Banksy Shredder Built with CSS Grid - leemartin
https://codepen.io/leemartin/pen/pxNvod
======
Theodores
That is not CSS Grid! A true CSS grid would use shorthand notation.

(This is constructive criticism, all mention of CSS Grid is good)

Instead of:

    
    
        grid-template-columns: 1fr 1fr 1fr 1fr 1fr 1fr 1fr 1fr 1fr 1fr 1fr;
    

Use the easy to read, maintainable syntax:

    
    
        grid-template-columns: repeat(11, 1fr);
    

The rest of the CSS might as well be 'built with Flex' or 'built with block
layout'. It is okay to mix and match but 'as advertised' one expects more
Grid-ness to it.

You could build all of it in actual CSS grid with no block/flex layouts, plus
the quantity of javascript libraries is a bit excessive for 'grid'. CSS grid
assumes an evergreen modern browser so you can use modern javascript without
adding in large chunks of stuff that older browsers might need to download.

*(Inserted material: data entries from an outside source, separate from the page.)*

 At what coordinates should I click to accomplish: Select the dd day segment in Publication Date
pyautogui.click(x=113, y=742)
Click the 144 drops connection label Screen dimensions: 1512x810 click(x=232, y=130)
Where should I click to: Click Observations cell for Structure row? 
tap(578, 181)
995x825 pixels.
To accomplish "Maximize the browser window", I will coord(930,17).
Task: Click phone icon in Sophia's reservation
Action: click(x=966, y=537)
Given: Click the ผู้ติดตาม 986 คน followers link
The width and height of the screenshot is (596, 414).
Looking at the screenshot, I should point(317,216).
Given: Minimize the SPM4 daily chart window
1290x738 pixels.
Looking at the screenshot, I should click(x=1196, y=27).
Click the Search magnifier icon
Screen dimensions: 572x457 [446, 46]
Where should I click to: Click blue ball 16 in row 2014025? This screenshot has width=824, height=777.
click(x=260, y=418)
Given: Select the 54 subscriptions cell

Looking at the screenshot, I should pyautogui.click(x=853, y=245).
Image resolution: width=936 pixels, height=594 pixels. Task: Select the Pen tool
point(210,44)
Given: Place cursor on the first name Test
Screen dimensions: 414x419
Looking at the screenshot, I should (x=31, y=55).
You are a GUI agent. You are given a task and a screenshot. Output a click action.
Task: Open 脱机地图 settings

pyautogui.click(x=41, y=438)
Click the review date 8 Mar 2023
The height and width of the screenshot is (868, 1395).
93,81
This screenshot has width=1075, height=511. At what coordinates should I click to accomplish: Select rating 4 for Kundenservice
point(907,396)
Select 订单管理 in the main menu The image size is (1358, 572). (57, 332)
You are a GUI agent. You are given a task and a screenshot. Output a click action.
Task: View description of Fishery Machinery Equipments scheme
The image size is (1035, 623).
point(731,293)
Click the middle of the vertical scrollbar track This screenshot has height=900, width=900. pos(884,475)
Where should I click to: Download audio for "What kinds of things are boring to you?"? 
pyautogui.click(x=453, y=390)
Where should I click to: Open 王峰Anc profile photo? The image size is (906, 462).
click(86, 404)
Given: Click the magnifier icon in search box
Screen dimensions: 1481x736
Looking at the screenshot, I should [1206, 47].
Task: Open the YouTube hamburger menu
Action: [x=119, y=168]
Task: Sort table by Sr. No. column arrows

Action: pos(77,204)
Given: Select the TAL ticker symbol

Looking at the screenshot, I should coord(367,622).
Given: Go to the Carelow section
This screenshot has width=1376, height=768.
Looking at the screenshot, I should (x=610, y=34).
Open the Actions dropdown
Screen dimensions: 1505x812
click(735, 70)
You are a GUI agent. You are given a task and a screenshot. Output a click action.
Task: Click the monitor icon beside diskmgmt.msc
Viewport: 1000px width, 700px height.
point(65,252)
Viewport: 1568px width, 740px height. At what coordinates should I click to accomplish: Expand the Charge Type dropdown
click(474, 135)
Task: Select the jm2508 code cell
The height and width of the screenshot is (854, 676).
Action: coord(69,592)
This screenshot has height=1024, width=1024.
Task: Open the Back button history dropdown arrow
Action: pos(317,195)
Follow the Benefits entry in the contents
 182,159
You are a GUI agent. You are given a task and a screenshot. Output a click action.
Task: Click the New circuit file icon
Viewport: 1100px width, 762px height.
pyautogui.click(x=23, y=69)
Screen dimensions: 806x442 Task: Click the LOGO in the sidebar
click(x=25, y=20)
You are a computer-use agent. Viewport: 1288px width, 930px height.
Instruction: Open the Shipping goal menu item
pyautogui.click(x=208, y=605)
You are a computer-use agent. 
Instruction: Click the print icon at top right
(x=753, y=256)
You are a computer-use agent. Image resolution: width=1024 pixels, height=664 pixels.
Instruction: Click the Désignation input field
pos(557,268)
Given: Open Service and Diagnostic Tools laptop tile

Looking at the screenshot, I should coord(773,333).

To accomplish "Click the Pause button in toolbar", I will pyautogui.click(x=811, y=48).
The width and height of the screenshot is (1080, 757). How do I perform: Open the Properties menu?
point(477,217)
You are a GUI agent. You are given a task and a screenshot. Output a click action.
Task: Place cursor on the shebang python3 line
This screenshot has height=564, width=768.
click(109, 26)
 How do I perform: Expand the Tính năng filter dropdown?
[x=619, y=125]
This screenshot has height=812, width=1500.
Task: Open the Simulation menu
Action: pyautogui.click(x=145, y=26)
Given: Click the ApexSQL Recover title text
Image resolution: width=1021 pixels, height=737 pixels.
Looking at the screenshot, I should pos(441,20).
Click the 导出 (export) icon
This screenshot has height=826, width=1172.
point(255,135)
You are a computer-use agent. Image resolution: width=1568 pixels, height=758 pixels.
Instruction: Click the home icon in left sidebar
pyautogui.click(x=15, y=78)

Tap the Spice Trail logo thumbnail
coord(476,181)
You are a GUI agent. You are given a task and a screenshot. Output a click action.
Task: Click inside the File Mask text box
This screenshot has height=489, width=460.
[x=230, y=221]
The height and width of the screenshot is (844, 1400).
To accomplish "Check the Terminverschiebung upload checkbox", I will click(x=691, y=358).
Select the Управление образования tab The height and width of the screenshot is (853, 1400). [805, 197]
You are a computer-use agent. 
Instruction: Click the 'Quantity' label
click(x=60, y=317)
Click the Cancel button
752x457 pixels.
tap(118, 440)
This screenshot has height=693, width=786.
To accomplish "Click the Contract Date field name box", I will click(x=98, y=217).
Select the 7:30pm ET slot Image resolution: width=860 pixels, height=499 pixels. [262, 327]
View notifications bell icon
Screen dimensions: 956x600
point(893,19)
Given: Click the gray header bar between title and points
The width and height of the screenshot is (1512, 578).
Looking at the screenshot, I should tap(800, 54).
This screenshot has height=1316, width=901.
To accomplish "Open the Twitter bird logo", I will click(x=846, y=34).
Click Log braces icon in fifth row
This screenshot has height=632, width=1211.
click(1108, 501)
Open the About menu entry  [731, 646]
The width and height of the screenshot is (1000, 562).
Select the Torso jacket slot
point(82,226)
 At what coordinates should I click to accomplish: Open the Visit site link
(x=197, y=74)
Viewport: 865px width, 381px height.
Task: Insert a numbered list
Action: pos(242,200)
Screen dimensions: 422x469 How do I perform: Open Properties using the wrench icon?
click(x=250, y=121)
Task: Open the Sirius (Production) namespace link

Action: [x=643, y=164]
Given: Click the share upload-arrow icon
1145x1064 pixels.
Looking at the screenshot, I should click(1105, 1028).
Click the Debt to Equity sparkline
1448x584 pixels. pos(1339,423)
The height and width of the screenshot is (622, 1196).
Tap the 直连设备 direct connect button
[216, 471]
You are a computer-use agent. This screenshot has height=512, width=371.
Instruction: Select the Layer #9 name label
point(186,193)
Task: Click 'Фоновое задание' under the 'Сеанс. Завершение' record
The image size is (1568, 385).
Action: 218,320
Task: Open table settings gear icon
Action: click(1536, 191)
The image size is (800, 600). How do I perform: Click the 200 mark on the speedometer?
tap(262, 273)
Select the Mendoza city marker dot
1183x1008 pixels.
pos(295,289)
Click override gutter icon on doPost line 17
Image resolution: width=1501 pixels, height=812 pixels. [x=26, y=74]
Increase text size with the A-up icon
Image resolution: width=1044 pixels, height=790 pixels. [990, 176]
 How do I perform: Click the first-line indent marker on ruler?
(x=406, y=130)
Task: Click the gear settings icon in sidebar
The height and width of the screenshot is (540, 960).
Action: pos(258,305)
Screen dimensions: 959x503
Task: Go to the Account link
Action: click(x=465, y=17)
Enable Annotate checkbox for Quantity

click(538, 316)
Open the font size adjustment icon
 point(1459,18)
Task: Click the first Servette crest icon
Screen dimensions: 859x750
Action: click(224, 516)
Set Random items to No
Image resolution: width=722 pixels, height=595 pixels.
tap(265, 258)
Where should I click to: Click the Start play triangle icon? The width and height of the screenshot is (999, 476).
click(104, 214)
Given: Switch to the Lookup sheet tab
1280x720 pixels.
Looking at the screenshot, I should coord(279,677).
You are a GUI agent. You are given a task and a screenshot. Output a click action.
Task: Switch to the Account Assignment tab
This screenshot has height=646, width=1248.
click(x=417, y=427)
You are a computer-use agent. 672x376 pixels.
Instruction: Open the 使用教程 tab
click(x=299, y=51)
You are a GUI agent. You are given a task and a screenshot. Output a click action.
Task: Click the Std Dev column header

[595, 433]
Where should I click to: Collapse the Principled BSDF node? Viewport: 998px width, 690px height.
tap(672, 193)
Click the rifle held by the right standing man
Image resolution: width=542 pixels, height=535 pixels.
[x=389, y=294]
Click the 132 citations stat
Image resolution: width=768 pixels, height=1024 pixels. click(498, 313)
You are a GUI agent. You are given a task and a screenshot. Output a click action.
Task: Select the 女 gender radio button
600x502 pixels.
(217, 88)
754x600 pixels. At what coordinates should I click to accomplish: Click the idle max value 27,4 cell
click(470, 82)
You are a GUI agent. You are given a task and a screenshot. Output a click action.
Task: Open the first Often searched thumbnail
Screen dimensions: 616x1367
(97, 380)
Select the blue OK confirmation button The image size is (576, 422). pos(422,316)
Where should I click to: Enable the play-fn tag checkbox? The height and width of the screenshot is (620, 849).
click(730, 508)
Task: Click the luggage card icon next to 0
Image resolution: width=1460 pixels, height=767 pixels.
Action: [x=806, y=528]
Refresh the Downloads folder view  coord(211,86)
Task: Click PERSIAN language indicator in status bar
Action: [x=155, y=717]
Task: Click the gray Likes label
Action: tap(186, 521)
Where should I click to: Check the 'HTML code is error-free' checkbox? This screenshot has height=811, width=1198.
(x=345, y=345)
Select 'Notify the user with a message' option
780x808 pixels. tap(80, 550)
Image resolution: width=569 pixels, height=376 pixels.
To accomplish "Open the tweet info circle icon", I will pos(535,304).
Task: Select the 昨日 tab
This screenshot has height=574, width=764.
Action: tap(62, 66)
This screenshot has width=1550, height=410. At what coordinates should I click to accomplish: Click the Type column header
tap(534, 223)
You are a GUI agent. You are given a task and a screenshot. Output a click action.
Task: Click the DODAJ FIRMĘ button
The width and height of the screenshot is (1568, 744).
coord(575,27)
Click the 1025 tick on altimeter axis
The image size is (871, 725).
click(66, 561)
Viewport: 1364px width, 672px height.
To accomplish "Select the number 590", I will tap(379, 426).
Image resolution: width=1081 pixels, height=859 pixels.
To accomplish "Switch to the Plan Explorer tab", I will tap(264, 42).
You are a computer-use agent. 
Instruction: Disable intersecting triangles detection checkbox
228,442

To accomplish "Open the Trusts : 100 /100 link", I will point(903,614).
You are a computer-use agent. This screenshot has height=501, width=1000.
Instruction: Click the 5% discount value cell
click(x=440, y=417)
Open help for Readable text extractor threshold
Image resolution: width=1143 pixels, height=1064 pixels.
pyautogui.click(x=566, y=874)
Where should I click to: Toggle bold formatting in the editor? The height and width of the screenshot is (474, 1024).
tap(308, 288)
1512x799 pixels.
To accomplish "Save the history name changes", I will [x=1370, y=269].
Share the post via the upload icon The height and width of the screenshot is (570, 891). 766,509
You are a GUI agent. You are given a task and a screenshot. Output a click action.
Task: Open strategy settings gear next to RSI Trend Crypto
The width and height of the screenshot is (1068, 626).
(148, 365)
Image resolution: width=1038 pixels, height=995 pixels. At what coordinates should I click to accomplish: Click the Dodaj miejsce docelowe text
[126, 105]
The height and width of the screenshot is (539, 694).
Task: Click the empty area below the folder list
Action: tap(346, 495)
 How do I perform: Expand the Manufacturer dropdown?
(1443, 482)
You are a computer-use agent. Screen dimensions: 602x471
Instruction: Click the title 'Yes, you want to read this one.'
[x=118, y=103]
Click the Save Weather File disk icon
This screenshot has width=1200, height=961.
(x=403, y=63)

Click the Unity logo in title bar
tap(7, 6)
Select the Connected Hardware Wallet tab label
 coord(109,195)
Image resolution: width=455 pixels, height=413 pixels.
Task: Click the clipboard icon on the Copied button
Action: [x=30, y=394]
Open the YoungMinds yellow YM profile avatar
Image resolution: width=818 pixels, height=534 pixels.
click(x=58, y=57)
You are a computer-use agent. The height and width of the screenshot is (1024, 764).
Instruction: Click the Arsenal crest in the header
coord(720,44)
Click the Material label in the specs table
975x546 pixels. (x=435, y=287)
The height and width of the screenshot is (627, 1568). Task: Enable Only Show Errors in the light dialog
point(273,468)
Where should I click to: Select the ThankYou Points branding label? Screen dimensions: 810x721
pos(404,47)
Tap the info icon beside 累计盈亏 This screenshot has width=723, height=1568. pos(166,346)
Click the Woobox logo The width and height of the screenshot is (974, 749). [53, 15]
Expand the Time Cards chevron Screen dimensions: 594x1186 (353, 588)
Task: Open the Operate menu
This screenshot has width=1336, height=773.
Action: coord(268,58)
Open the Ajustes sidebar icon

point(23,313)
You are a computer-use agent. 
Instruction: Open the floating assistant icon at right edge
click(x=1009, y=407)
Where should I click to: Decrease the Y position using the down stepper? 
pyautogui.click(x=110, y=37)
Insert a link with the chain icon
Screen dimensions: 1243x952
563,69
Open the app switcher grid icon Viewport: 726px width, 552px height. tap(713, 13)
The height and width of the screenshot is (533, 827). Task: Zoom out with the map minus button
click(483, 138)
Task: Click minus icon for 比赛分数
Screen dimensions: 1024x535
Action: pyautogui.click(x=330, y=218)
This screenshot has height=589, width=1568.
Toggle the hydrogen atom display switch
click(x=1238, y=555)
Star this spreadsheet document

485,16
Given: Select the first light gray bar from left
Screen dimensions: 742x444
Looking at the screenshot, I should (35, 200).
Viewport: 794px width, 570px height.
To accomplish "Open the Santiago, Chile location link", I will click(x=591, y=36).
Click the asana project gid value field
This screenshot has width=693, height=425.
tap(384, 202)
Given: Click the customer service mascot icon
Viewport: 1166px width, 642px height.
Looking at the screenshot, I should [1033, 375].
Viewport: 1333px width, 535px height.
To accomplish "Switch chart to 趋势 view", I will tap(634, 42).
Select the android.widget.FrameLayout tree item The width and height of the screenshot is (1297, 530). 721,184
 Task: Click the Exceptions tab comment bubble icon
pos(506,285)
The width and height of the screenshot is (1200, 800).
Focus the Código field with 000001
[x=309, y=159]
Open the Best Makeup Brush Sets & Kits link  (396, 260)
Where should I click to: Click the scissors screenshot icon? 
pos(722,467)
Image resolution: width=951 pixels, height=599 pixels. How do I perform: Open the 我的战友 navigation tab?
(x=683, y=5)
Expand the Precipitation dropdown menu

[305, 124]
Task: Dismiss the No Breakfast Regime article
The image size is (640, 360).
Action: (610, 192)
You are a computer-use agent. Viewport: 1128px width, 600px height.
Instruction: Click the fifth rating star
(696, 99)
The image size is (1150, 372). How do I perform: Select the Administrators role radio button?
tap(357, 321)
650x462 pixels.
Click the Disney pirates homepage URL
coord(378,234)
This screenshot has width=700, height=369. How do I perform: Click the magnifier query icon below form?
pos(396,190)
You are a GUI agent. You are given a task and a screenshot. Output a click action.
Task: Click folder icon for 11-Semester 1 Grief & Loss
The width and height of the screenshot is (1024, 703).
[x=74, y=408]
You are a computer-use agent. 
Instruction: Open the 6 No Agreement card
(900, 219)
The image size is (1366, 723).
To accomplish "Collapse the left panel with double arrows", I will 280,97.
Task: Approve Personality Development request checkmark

The CSS definitions on a per-strip basis are also a bit excessive, if you
wanted 12 instead of 11 strips then you would need to update a dozen lines of
CSS, not so good for whomever maintains the shredder code. Perhaps use
javascript there if you want to animate everything?

I wouldn't be posting this comment if I wasn't impressed and a little
entertained.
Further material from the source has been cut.